The Board agreed China Water Resources and Power to collect a management service fee from the Company and its subsidiaries, which amount is equivalent to 1% of the contract purchase amount. Purchase charges will be settled directly between the Company, together with its subsidiaries, and China Water Resources and Power. Total purchase amount is estimated to be approximately RMB248.46 million (including equipment purchase costs and 1% management service fees).
CDC and its subsidiaries hold a total of approximately 35.60% of the issued share capital of the Company. As CDC holds approximately 70.72% of the shares of China Water Resources and Power, China Water Resources and Power is a subsidiary of CDC. Pursuant to the requirements of the Listing Rules, China Water Resources and Power is a connected person of the Company. Therefore, the Centralised Purchase constitutes continuing connected transactions of the Company. Connected Directors have abstained from voting on the above-mentioned continuing connected transactions.
The non-connected Directors and the independent non-executive Directors are of the view that the above-mentioned continuing connected transactions are conducted on normal commercial terms and are in the ordinary course of business of the Company. The independent non-executive Directors are of the view that the above-mentioned continuing connected transactions are fair and reasonable and are in the interests of the Company and the shareholders as a whole.

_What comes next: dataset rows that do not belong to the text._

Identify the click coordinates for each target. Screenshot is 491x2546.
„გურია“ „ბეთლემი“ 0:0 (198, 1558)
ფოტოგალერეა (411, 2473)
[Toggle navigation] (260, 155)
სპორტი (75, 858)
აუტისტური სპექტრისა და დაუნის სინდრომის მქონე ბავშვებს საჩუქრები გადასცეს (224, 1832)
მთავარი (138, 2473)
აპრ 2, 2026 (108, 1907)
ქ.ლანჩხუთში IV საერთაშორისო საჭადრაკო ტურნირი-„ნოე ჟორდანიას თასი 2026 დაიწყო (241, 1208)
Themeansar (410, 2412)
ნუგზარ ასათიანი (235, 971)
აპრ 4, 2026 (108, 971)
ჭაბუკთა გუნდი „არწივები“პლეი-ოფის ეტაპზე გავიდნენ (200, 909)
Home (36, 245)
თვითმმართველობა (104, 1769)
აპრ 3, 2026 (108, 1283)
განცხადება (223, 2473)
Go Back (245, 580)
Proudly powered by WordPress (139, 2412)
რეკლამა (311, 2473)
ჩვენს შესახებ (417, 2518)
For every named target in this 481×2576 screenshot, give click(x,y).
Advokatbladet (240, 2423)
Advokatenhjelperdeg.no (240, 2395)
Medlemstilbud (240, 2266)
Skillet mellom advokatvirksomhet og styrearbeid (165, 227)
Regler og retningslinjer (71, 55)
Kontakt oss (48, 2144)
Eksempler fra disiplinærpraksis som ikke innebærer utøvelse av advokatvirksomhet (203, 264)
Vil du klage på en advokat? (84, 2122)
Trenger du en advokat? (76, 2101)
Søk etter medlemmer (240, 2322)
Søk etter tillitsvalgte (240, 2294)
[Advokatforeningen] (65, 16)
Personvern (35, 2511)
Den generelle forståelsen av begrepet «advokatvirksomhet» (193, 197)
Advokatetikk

Further announcement relating to the details of the purchase agreement will be made in accordance with the Rules of the Shanghai Stock Exchange for the Listing of Securities and the Listing Rules of the Stock Exchange when the purchase agreement is officially entered into between the Company and China Water Resources and Power.
By Order of the Board
Zhou Gang
Secretary to the Board
Beijing, the PRC, 17 August 2009
As at the date of this announcement, the Directors of the Company are:Zhai Ruoyu, Hu Shengmu, Cao Jingshan, Fang Qinghai, Zhou Gang, Liu Haixia,Guan Tiangang, Su Tiegang, Ye Yonghui, Li Gengsheng, Xie Songlin*, Liu Chaoan*,
Yu Changchun*, Xia Qing* and Li Hengyuan*.